▸ **TASK DETAILS**
Each record below gets repeated exactly, and pictures stay out of the copy.

▸ **DATA PROVIDED**
● ● ●
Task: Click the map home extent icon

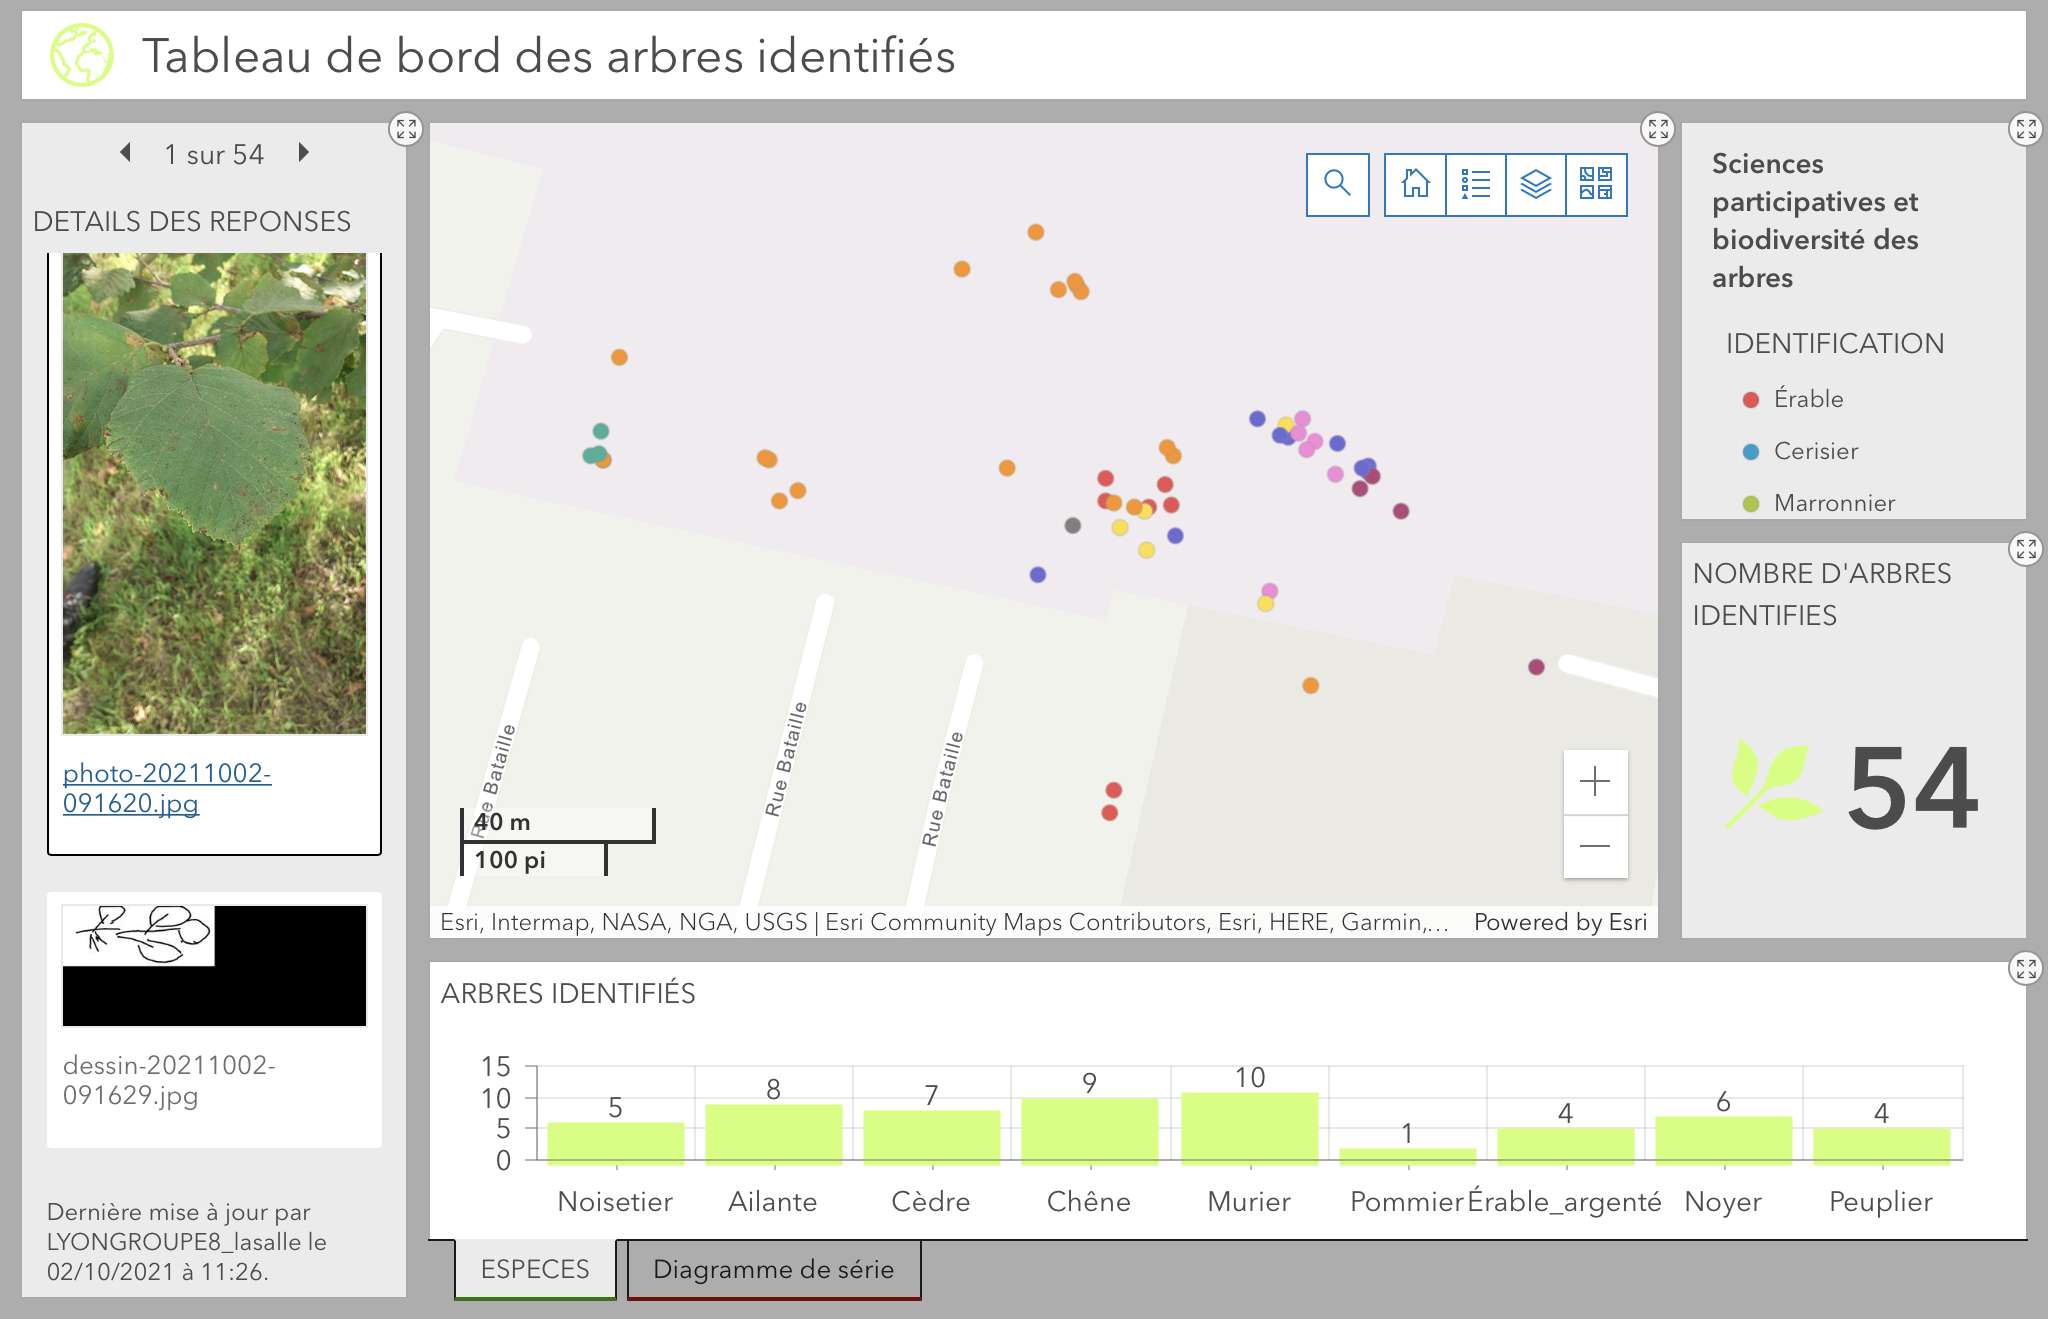Action: click(1415, 184)
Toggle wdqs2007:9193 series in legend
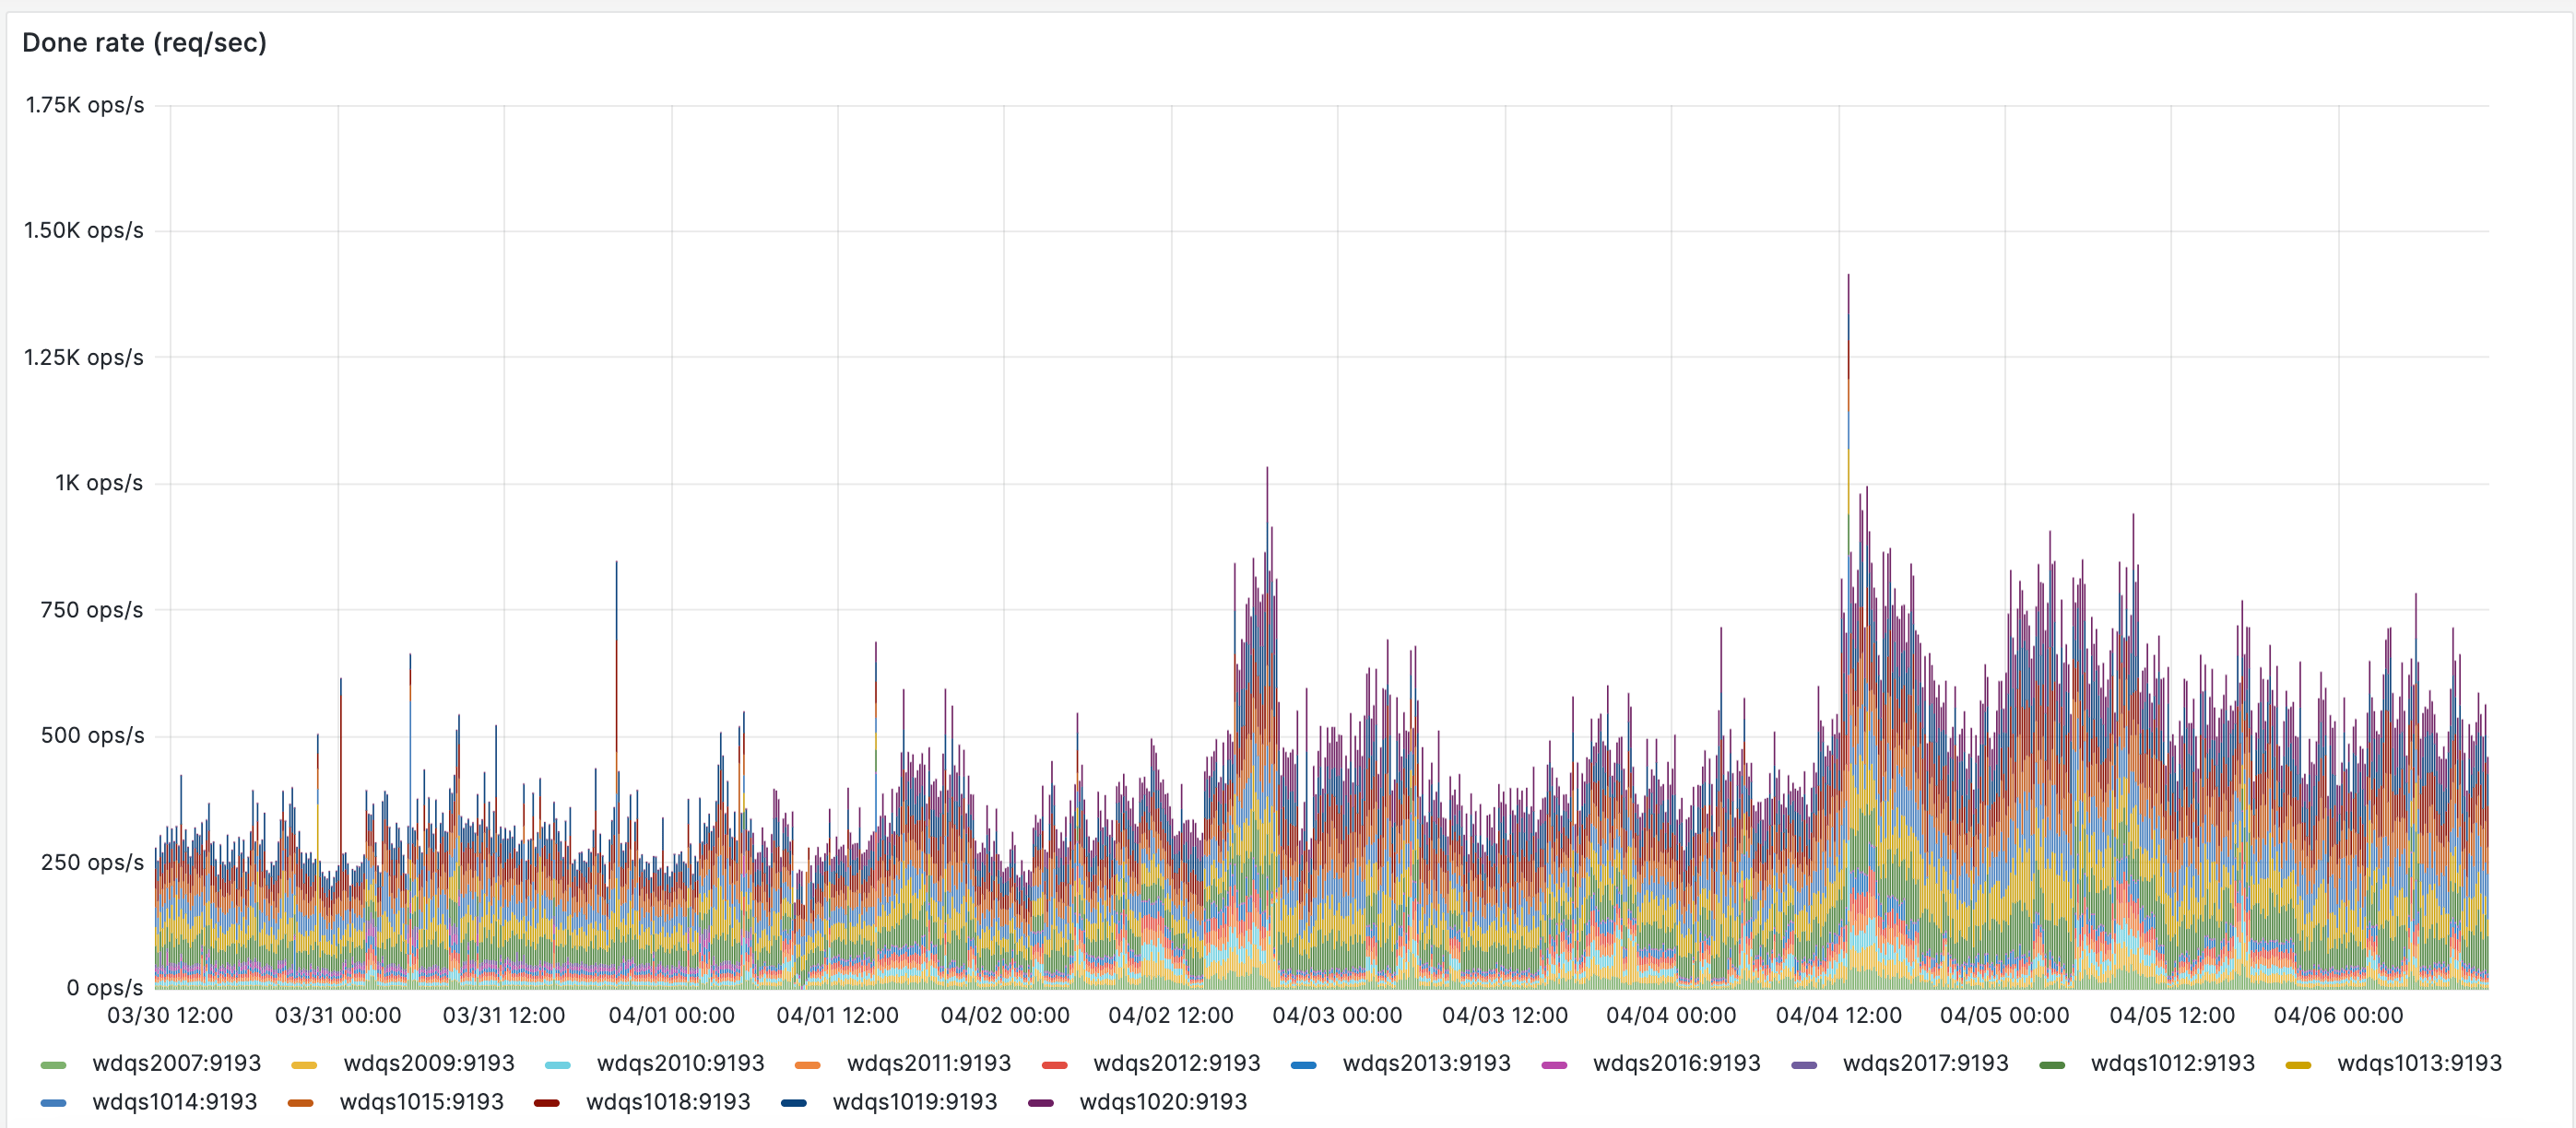 click(176, 1063)
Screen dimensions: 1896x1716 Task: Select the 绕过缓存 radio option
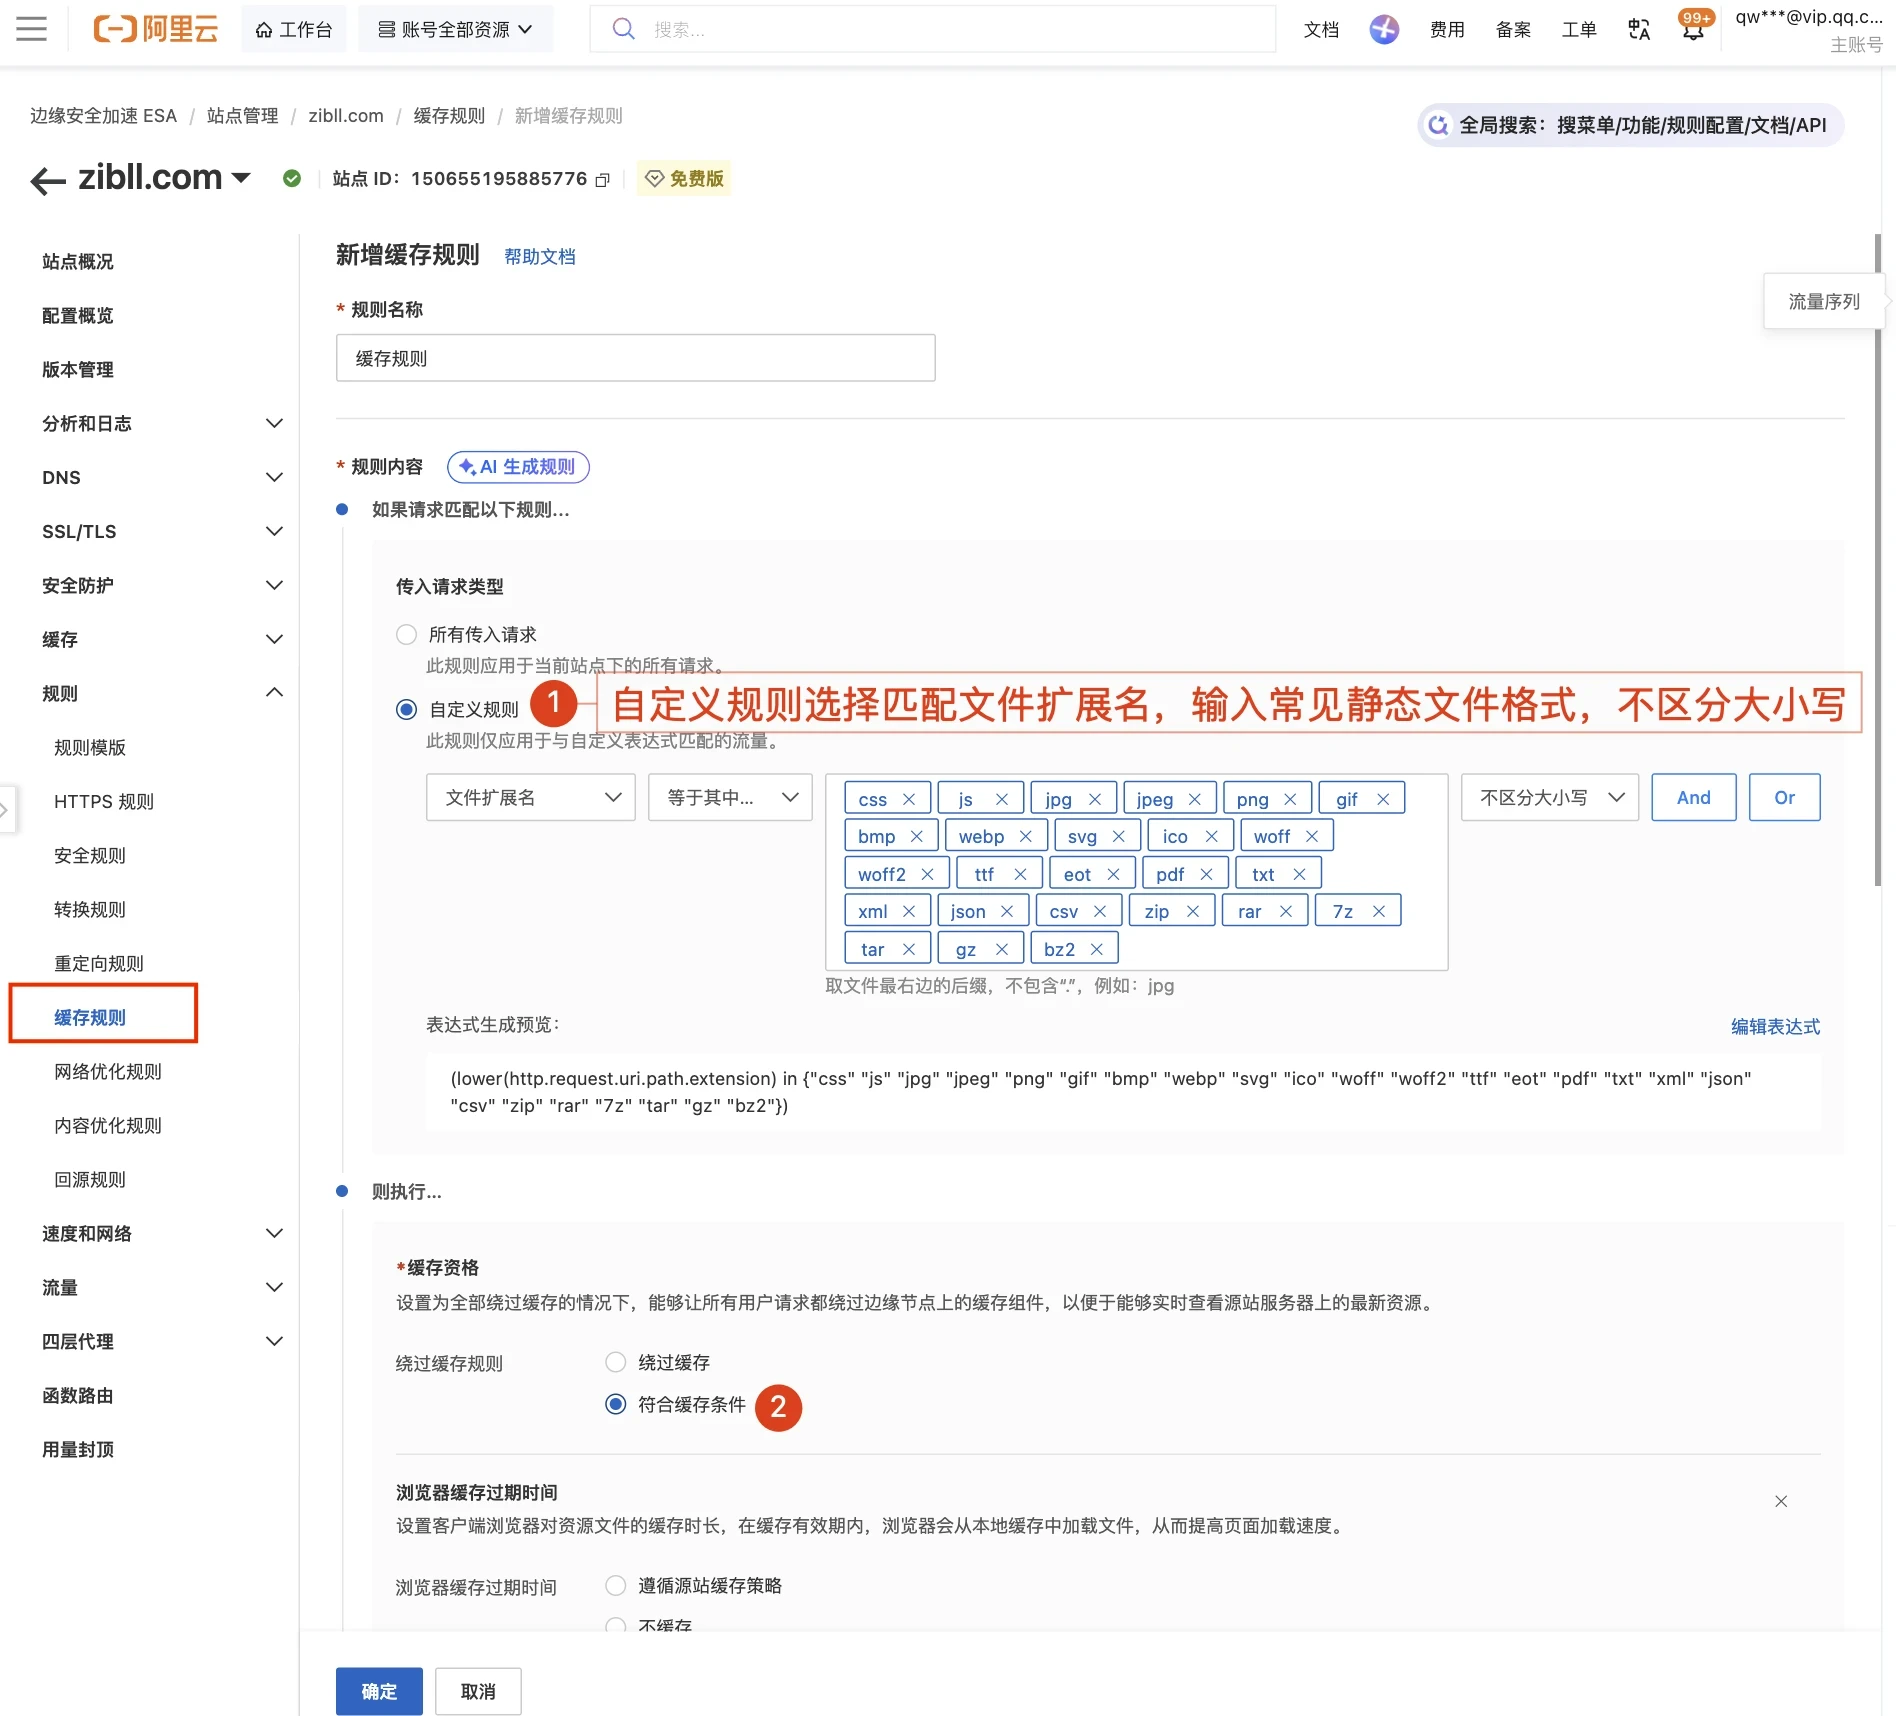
● ● ●
▸ **SOLUTION TO THIS PROBLEM**
Task: Click the map home extent icon

Action: click(1415, 184)
Toggle wdqs2007:9193 series in legend
 click(176, 1063)
Screen dimensions: 1896x1716 Task: Select the 绕过缓存 radio option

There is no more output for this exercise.